Día: 7 mayo, 2019

Cada edición del Giro que sube el GAVIA es especial. Para nosotros, más si lo hace desde Ponte di Legno. Allí, cada uno hemos vivido nuestra particular historia. En esta ocasión nuestro colaborador Javi Fuertes, nos deja la suya.

 

Tocaba planear un nuevo viaje a los Alpes con compañeros primerizos en este tipo de aventuras y a quienes los nombres de los grandes colosos siempre les resultan tentadores. Tenía claro que la elección iba a ser Italia, para repasar grandes mitos de la corsa rosa a los que íbamos a añadir otros de menos fama, aunque quizás más alucinantes. El viaje planteaba un problema logístico y de traslados importantes porque el menú estaba diseñado ciertamente a la carta. Una solución al problema era hacer una escala en Bormio, con lo cual iba a regresar 6 años después a un lugar donde quedaba alguna herida sin cicatrizar: “Aquel 29 de julio de 2012 era una jornada de 110 km y dos monstruos en el menú: el temible Mortirolo y el misterioso Passo Gavia.

Realmente era debutante en aquellos escenarios y la verdad es que el Mortirolo lo subimos con cierto respeto y una velocidad bastante asequible, pero la dureza siempre esta ahí. Vencido el primer coloso, el tramo que avanza valle arriba desde Edolo a Ponte di Legno se hace muy pestoso en una carretera con tráfico y poco espacio para los ciclistas.

En esta población comienza de menos a más el Passo Gavia.

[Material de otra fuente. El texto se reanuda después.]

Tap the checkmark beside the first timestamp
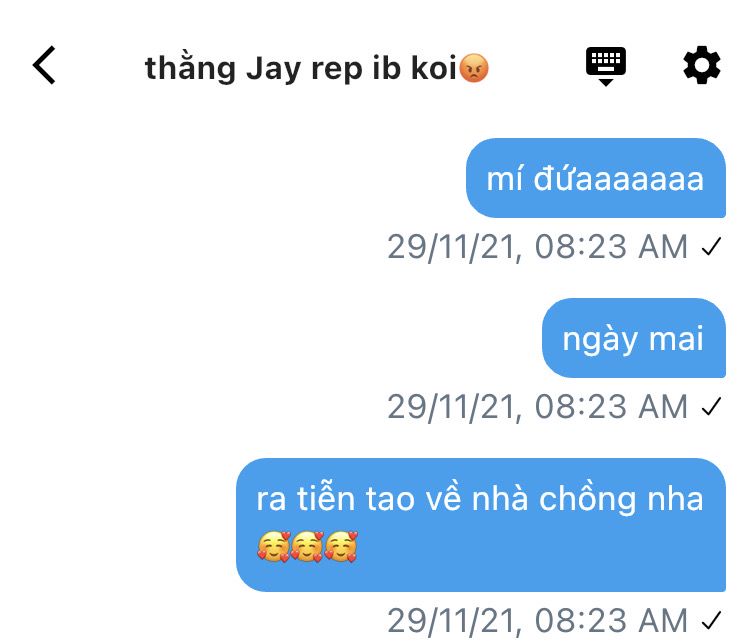Image resolution: width=750 pixels, height=641 pixels. pyautogui.click(x=712, y=247)
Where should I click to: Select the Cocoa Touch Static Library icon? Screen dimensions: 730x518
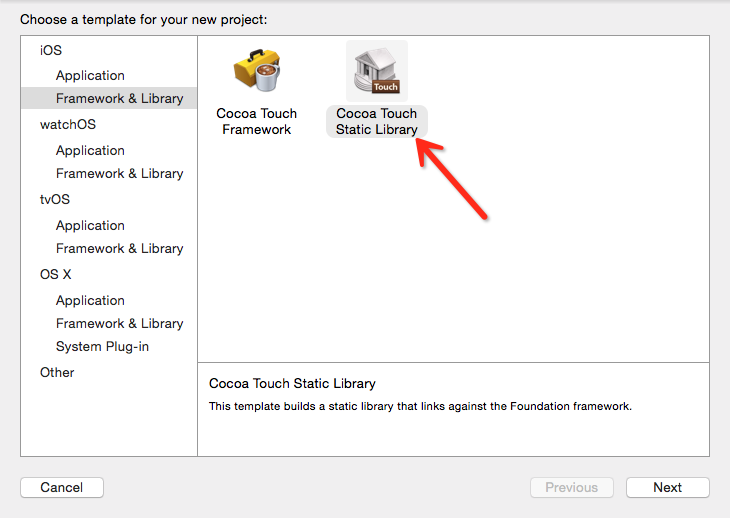[x=377, y=71]
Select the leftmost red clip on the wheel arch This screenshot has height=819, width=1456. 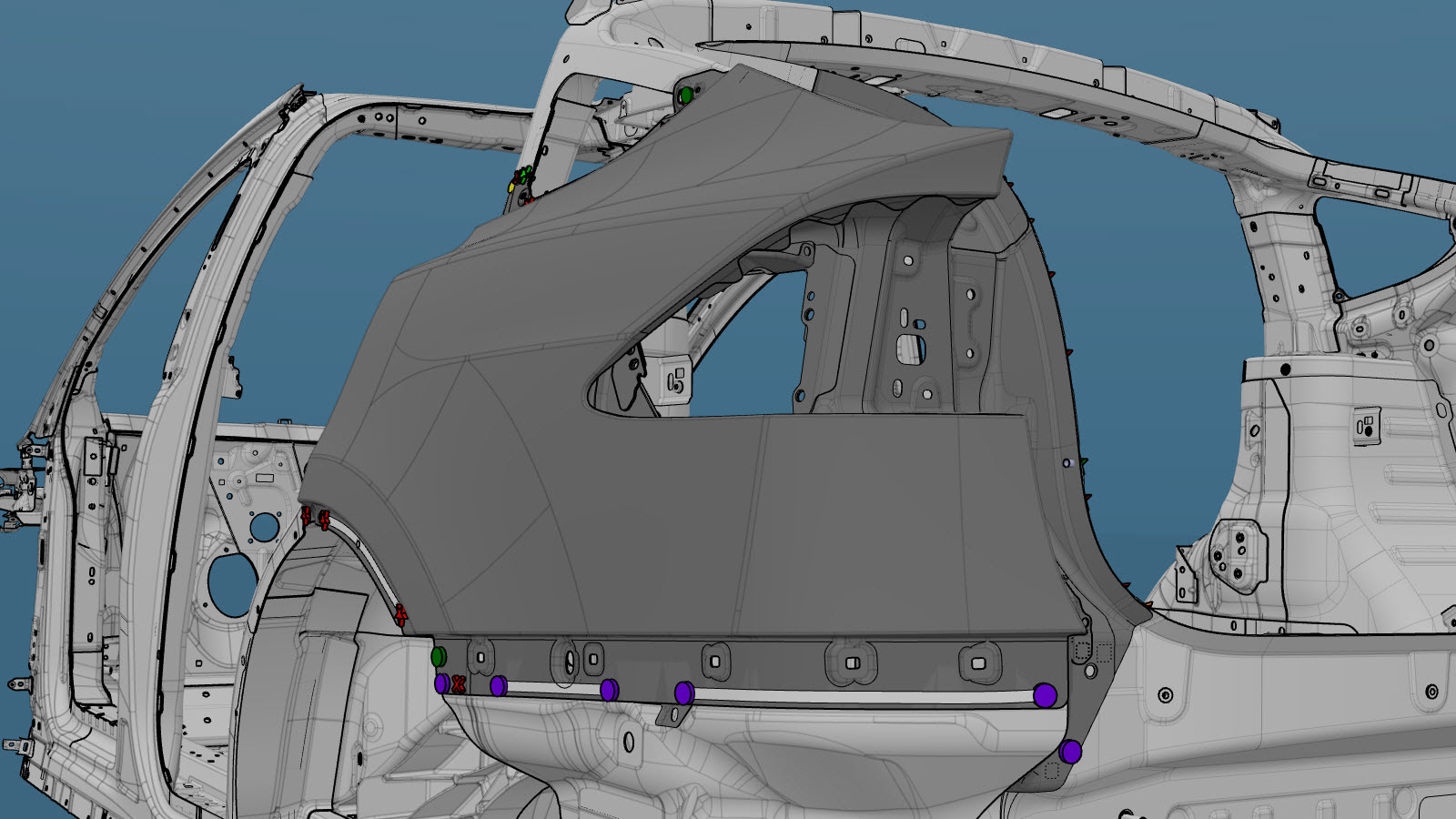[x=307, y=517]
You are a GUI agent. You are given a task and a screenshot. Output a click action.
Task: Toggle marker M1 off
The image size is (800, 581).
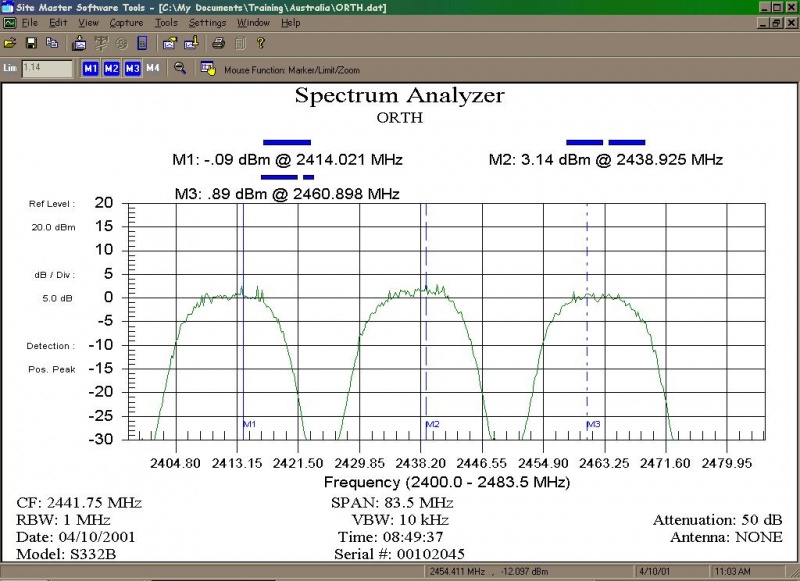pos(90,68)
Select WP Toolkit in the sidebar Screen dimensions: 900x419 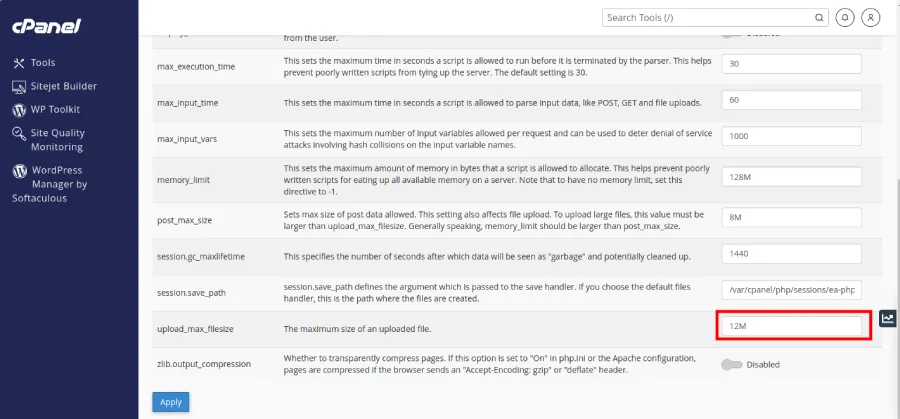tap(55, 110)
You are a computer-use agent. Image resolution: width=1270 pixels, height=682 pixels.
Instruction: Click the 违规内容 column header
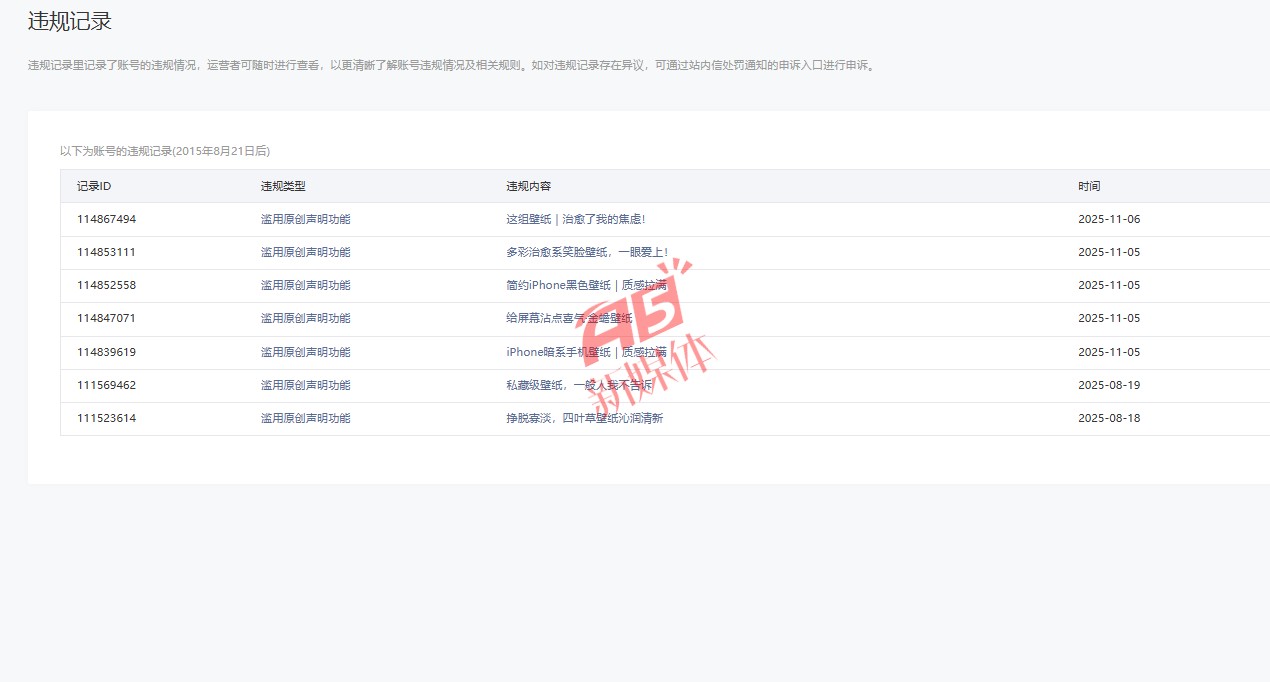[x=528, y=186]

No se me olvida el calor en su primera parte y el error que supuso beber quizás demasiada agua al pararnos a refrescar en la magnifica fuente que hay en un pequeño parque recreativo, antes de llegar a Santa Apollonia.

Una vez pasado el pueblo la dureza aumenta exponencialmente y sobre todo al rebasar la barandilla que da acceso al estrechísimo bosque en el que algunas rampas superan el 15%. La cosa iba bien y, al dejar atrás el arbolado, aquella subida se volvía majestuosa y solitaria, con un tremendo barranco flanqueándonos a nuestra izquierda.

Pero una vez pasado el mojón de piedra que marcaba 6  km a la cima algo empezó a cambiar en mi cuerpo: malas sensaciones, problemas estomacales y un fuerte dolor de cabeza me empezaban  a hacer mella en medio de aquel maravilloso entorno. A falta de 4 km mi cuerpo dijo basta y tuve que poner pie a tierra quedándome sentado en uno de los mojones de piedra.

Con la ayuda de mis compañeros conseguí a duras penas dar alcance al Refugio Bonetta de la cima. La subida estaba completada, pero yo sabía en mi foro interno que aquello había sido una derrota en toda regla y que mi buena imagen tenía algún día que ser reestablecida”.

El 18 de Agosto de este verano no había excusa posible y me encontraba en Ponte di Legno dispuesto a dar carpetazo a aquella imagen. La idea estaba clara: poner un ritmo tranquilo y admirar de nuevo la majestuosidad de una subida con un halo misterioso y un tono ciertamente salvaje de alta montaña en su parte final. Los kilómetros se sucedían y la empresa parecía mucho más asequible habiendo evitado en esta ocasión el Mortirolo.

Tengo que decir que he disfrutado como pocas veces encima de la bicicleta, subiendo relajado, sabiendo que manejaba mi cuerpo y que tenía todo bajo control. Estaba tratando de absorber todos los detalles de la subida y a su vez estaba firmando un pacto de no agresión con aquel puerto inolvidable.

La herida se cerraba y, al paso por aquel punto y por aquella imagen del mojón fatídico, el Gavia esta vez me dio su visto bueno y pude recorrer el túnel y ese rocoso tramo final con la tranquilidad de que el objetivo estaba cerca y de que mi admiración por este paso montañoso era ya total.

Coronar fue un momento de felicidad y liberación. Hace 6 años yo no le traté con el debido respeto y el Gavia fue implacable. Ahora, en 2018, el pacto firmado con mi antiguo rival espero que dure para siempre. Ya no tengo dudas de que volveré a Ponte di Legno y con la convicción de que seré bien recibido.